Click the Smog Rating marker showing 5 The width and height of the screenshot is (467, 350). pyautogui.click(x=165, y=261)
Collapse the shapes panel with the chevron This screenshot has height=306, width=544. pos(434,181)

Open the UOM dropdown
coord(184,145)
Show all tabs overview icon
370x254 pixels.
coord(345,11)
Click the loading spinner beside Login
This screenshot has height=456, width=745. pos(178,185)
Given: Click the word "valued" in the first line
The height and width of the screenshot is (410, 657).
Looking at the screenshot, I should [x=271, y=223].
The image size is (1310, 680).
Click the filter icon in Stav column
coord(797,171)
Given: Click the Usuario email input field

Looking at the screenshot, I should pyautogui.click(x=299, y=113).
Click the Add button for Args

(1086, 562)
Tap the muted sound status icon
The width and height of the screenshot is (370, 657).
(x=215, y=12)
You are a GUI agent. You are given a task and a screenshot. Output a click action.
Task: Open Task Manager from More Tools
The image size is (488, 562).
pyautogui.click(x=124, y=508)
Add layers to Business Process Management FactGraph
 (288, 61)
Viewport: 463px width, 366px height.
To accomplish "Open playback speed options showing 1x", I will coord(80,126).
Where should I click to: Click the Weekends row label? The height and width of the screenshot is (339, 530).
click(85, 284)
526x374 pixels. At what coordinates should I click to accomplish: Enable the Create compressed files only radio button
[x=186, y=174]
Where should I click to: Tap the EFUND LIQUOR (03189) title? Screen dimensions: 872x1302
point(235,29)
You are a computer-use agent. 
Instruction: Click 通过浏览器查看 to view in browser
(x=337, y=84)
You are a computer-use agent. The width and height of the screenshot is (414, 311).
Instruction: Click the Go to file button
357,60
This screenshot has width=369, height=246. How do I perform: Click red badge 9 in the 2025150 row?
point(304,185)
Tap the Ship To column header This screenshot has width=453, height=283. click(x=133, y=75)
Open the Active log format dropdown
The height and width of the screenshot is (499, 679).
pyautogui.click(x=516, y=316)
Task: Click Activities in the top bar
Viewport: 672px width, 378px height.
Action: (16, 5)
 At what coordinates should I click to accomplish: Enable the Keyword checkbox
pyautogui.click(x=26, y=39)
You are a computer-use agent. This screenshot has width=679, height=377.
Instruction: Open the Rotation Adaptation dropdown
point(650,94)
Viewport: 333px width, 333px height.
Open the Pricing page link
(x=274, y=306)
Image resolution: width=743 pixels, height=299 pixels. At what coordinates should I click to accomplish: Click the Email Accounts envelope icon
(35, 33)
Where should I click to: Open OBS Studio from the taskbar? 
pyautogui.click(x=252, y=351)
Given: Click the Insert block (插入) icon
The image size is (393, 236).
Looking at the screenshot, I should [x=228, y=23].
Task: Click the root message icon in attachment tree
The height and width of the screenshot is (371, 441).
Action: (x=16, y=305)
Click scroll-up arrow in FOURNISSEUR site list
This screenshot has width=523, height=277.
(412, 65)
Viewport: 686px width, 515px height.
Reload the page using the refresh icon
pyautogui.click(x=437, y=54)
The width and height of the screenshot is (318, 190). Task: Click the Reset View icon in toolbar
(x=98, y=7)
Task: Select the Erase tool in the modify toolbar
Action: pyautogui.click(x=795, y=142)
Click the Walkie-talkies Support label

=====

**THE PROBLEM:**
Repeat the material in full, exactly as it reads.

**WRITTEN ANSWER:**
Click the Smog Rating marker showing 5 The width and height of the screenshot is (467, 350). pyautogui.click(x=165, y=261)
Collapse the shapes panel with the chevron This screenshot has height=306, width=544. pos(434,181)

Open the UOM dropdown
coord(184,145)
Show all tabs overview icon
370x254 pixels.
coord(345,11)
Click the loading spinner beside Login
This screenshot has height=456, width=745. pos(178,185)
Given: Click the word "valued" in the first line
The height and width of the screenshot is (410, 657).
Looking at the screenshot, I should [x=271, y=223].
The image size is (1310, 680).
Click the filter icon in Stav column
coord(797,171)
Given: Click the Usuario email input field

Looking at the screenshot, I should pyautogui.click(x=299, y=113).
Click the Add button for Args

(1086, 562)
Tap the muted sound status icon
The width and height of the screenshot is (370, 657).
(x=215, y=12)
You are a GUI agent. You are given a task and a screenshot. Output a click action.
Task: Open Task Manager from More Tools
The image size is (488, 562).
pyautogui.click(x=124, y=508)
Add layers to Business Process Management FactGraph
 (288, 61)
Viewport: 463px width, 366px height.
To accomplish "Open playback speed options showing 1x", I will coord(80,126).
Where should I click to: Click the Weekends row label? The height and width of the screenshot is (339, 530).
click(85, 284)
526x374 pixels. At what coordinates should I click to accomplish: Enable the Create compressed files only radio button
[x=186, y=174]
Where should I click to: Tap the EFUND LIQUOR (03189) title? Screen dimensions: 872x1302
point(235,29)
You are a computer-use agent. 
Instruction: Click 通过浏览器查看 to view in browser
(x=337, y=84)
You are a computer-use agent. The width and height of the screenshot is (414, 311).
Instruction: Click the Go to file button
357,60
This screenshot has width=369, height=246. How do I perform: Click red badge 9 in the 2025150 row?
point(304,185)
Tap the Ship To column header This screenshot has width=453, height=283. click(x=133, y=75)
Open the Active log format dropdown
The height and width of the screenshot is (499, 679).
pyautogui.click(x=516, y=316)
Task: Click Activities in the top bar
Viewport: 672px width, 378px height.
Action: (16, 5)
 At what coordinates should I click to accomplish: Enable the Keyword checkbox
pyautogui.click(x=26, y=39)
You are a computer-use agent. This screenshot has width=679, height=377.
Instruction: Open the Rotation Adaptation dropdown
point(650,94)
Viewport: 333px width, 333px height.
Open the Pricing page link
(x=274, y=306)
Image resolution: width=743 pixels, height=299 pixels. At what coordinates should I click to accomplish: Click the Email Accounts envelope icon
(35, 33)
Where should I click to: Open OBS Studio from the taskbar? 
pyautogui.click(x=252, y=351)
Given: Click the Insert block (插入) icon
The image size is (393, 236).
Looking at the screenshot, I should [x=228, y=23].
Task: Click the root message icon in attachment tree
The height and width of the screenshot is (371, 441).
Action: (x=16, y=305)
Click scroll-up arrow in FOURNISSEUR site list
This screenshot has width=523, height=277.
(412, 65)
Viewport: 686px width, 515px height.
Reload the page using the refresh icon
pyautogui.click(x=437, y=54)
The width and height of the screenshot is (318, 190). Task: Click the Reset View icon in toolbar
(x=98, y=7)
Task: Select the Erase tool in the modify toolbar
Action: pyautogui.click(x=795, y=142)
Click the Walkie-talkies Support label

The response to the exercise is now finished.